Exercise goal – Which lines run from the one containing "Viewport: 1373px width, 792px height." through the end of the data? Write them out exactly, with the pictures left out.

◇ ◇ ◇ ◇ ◇ ◇ ◇

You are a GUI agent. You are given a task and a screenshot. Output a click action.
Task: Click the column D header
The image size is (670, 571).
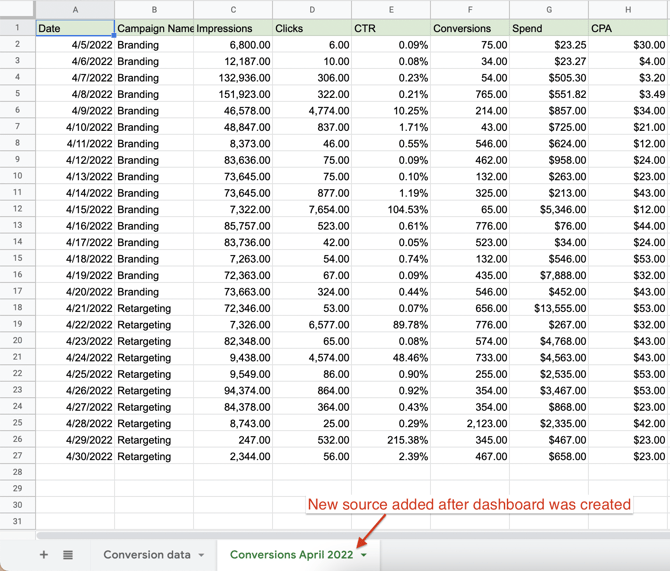[x=312, y=10]
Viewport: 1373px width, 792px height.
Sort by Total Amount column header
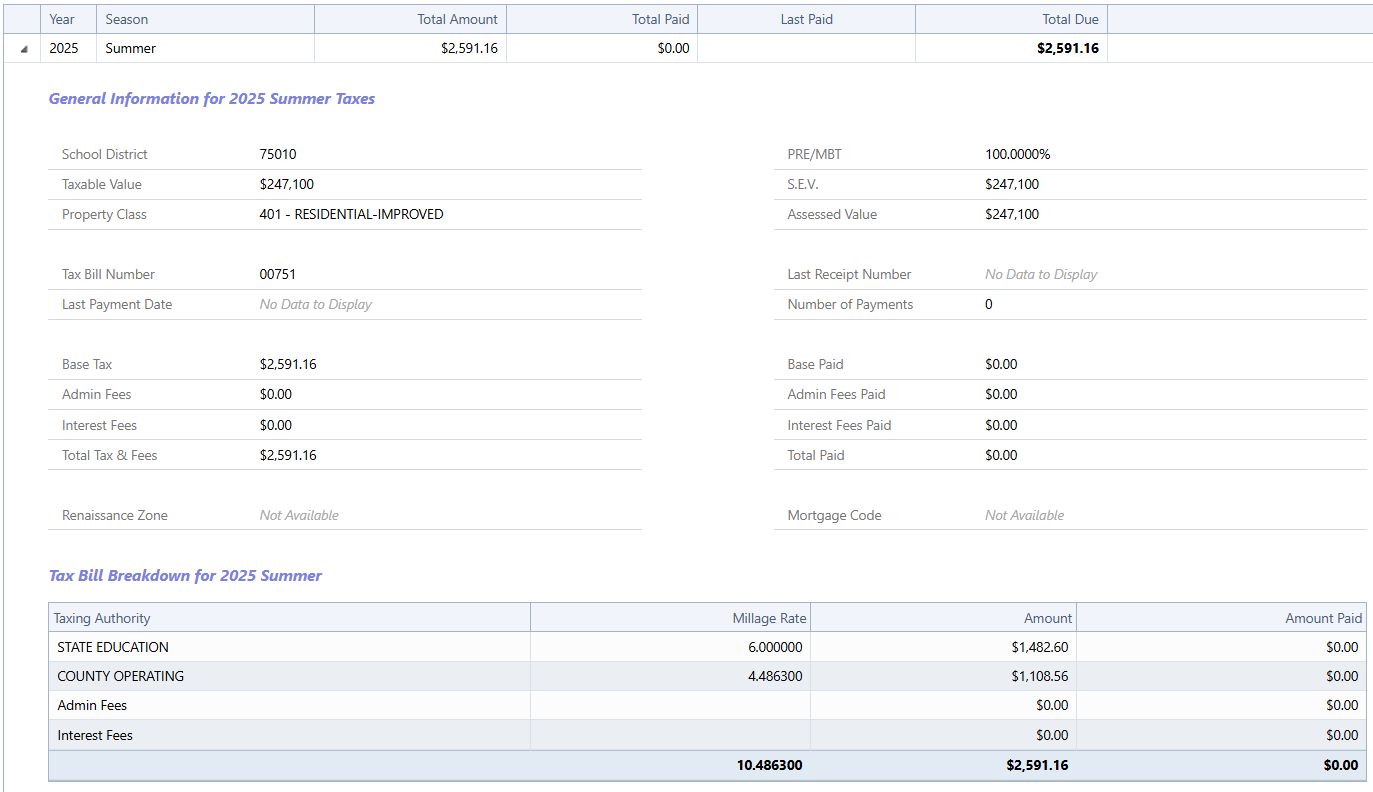click(458, 19)
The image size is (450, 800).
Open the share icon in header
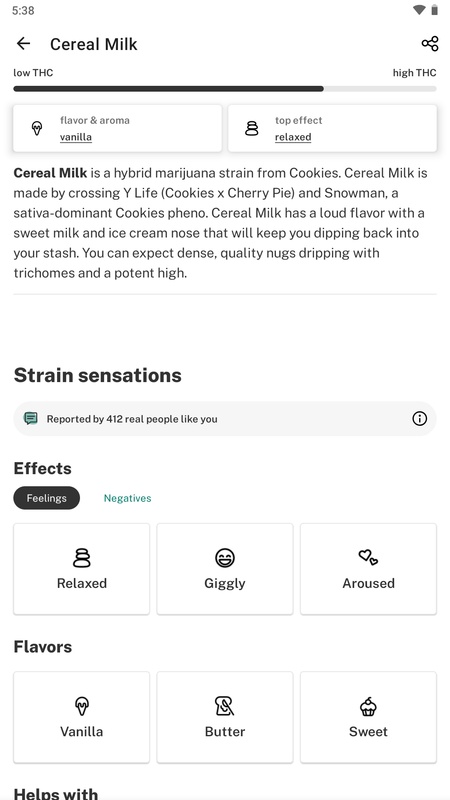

◇ ◇ ◇ ◇ ◇ ◇ ◇

Solved problem –
Viewport: 1373px width, 792px height.
Sort by Total Amount column header
click(458, 19)
The image size is (450, 800).
Open the share icon in header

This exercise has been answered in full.